Adiós Petro, y que no le vaya bien

Gustavo Petro se larga.

Se va porque termina el período constitucional durante el cual convirtió la Presidencia en una factoría de escándalos, entregó el Estado a sus familiares, amigos y militantes, fortaleció a los narcoterroristas, persiguió a la Fuerza Pública y degradó hasta extremos desconocidos la dignidad de la República.

Que se largue y que no le vaya bien.

Petro no merece una despedida amable ni los homenajes protocolarios con los que suelen encubrirse los fracasos de quienes abandonan el poder. Tampoco puede presentarse como el gobernante incomprendido que el tiempo terminará reivindicando. Colombia sabe perfectamente quién fue, qué hizo y cuánto daño deja.

Petro envileció la dignidad de Colombia. Durante cuatro años degradó la palabra presidencial, convirtió el poder Ejecutivo en un espectáculo vulgar y sometió al país a sus delirios, sus odios, sus ausencias y sus desórdenes. Nunca entendió que la Presidencia no era una tarima para desfogar resentimientos, sino la más alta responsabilidad de la República.

→ DATOS PROPORCIONADOS
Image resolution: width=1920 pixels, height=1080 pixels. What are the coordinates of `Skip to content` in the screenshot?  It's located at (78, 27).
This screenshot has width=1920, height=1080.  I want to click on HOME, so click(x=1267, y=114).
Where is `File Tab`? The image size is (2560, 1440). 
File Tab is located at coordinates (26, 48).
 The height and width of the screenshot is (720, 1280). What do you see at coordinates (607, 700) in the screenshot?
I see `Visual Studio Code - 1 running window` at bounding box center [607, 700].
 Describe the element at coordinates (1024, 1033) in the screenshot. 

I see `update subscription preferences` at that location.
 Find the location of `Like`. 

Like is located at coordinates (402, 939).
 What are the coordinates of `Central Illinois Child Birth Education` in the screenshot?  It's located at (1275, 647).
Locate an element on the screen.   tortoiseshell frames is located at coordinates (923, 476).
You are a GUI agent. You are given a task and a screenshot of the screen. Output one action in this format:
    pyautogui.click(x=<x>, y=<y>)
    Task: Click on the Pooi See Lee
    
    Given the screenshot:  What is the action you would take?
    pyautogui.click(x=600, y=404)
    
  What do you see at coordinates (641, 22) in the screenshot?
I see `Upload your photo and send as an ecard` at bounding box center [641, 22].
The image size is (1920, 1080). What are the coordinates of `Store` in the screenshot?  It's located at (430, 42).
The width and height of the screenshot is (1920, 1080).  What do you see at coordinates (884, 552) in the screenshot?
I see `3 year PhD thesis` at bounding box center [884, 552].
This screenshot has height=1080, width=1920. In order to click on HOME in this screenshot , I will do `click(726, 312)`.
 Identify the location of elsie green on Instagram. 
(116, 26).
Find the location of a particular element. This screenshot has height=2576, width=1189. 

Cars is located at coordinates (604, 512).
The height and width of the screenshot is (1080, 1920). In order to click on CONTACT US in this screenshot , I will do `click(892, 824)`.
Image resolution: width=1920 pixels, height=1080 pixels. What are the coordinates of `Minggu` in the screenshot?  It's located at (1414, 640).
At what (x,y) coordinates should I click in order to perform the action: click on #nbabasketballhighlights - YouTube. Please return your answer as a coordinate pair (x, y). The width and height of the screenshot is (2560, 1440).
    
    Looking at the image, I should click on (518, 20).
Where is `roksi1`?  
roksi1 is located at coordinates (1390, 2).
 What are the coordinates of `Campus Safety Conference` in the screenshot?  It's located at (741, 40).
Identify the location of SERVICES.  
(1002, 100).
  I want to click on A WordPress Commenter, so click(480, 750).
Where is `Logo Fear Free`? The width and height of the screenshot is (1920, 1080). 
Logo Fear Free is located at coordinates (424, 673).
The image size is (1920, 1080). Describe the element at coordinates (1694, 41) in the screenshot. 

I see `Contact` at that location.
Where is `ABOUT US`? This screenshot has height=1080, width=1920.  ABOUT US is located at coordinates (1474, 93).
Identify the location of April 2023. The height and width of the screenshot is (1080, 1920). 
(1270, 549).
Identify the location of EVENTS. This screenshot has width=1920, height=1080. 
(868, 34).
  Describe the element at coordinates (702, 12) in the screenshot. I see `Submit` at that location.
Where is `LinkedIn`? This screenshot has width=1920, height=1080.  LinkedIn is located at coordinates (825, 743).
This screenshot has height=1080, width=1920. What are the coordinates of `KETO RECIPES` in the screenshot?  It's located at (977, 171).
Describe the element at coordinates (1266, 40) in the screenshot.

→ TUS TAREAS
- A) Pasa al inglés esta oración del texto sobre la salida de Petro: «Colombia sabe perfectamente quién fue, qué hizo y cuánto daño deja.»
- B) Prolonga el texto sobre la salida de Petro a partir de su última oración.
Los registros son un material aparte, independiente del texto.

→ RESPUESTAS POR TAREA
- A) Colombia knows perfectly well who he was, what he did, and how much damage he leaves behind.

- B)
Petro no gobernó. Se dedicó a insultar, dividir, perseguir y destruir. Mientras los colombianos pedían seguridad, trabajo y dirección, él libraba sus guerras imaginarias, atacaba a los empresarios, maltrataba a la prensa, ofendía a los aliados de Colombia y utilizaba cada intervención pública para degradar todavía más el cargo que ocupaba.

A su alrededor floreció la corrupción. Su familia, sus amigos, sus financiadores y los militantes más voraces de la extrema izquierda encontraron en el Estado una oportunidad para enriquecerse. Se repartieron ministerios, embajadas, consulados, contratos y empresas públicas. El único requisito era la obediencia al jefe y la disposición para participar en el saqueo.

El suyo no fue un gobierno. Fue una piñata. Los dineros públicos terminaron al servicio de las clientelas, los pactos políticos, los amigos y los delincuentes. Petro recibió unas arcas ya golpeadas y las dejó saqueadas. Llegaron hablando de los pobres y terminaron llenando sus propias alforjas.

También destruyó la imagen de Colombia ante el mundo.

En 2022 Colombia era un país respetado y volvió a ponerlo bajo la sombra del narcotráfico. La coca se expandió, los criminales se fortalecieron y el país regresó a la vergonzosa condición de narcoestado. Petro no combatió a las mafias. Las favoreció con su debilidad, su complacencia y su falsa política de paz.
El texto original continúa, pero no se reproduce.